WORK TO COMPLETE
Rewrite the items below, replacing "button" with "control" and changing nothing else. Leave out the pictures.

Data on locating visible targets:
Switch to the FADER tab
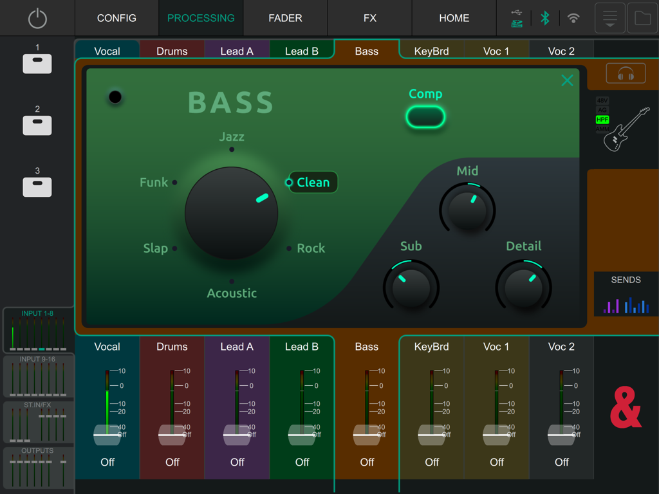659x494 pixels. [x=285, y=18]
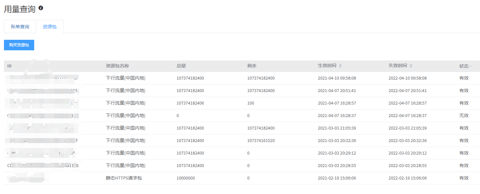Open the 状态 filter dropdown arrow
The image size is (480, 194).
[470, 66]
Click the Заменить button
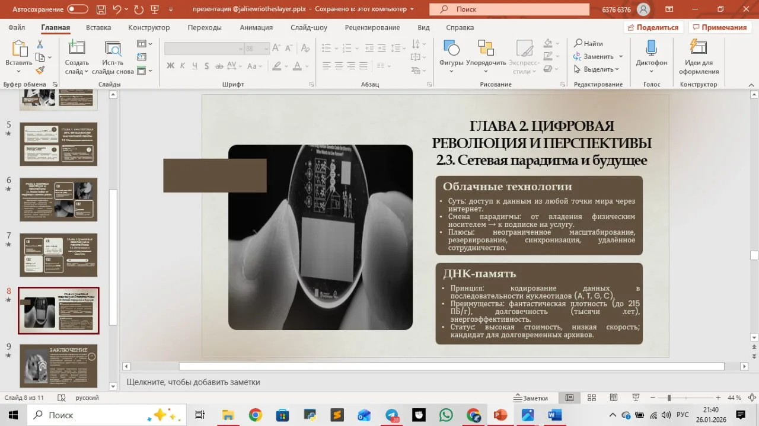The height and width of the screenshot is (426, 759). tap(594, 56)
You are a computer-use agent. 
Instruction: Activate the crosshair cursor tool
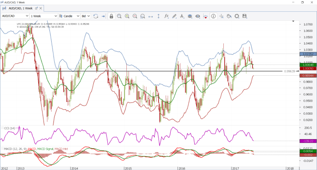click(x=221, y=16)
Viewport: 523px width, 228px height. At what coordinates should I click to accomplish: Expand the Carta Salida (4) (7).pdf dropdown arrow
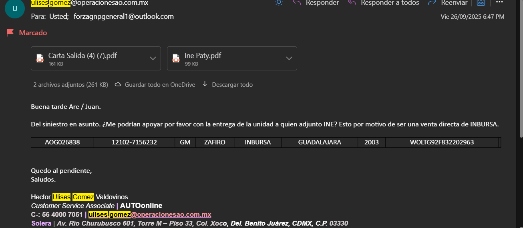tap(153, 58)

TASK SOLUTION
Switch to the FADER tab
659x494 pixels. [x=285, y=18]
Open the 状态 filter dropdown arrow
The image size is (480, 194).
[470, 66]
Click the Заменить control
The height and width of the screenshot is (426, 759). tap(594, 56)
You are a computer-use agent. 
Instruction: Activate the crosshair cursor tool
click(x=221, y=16)
Viewport: 523px width, 228px height. At what coordinates should I click to accomplish: Expand the Carta Salida (4) (7).pdf dropdown arrow
tap(153, 58)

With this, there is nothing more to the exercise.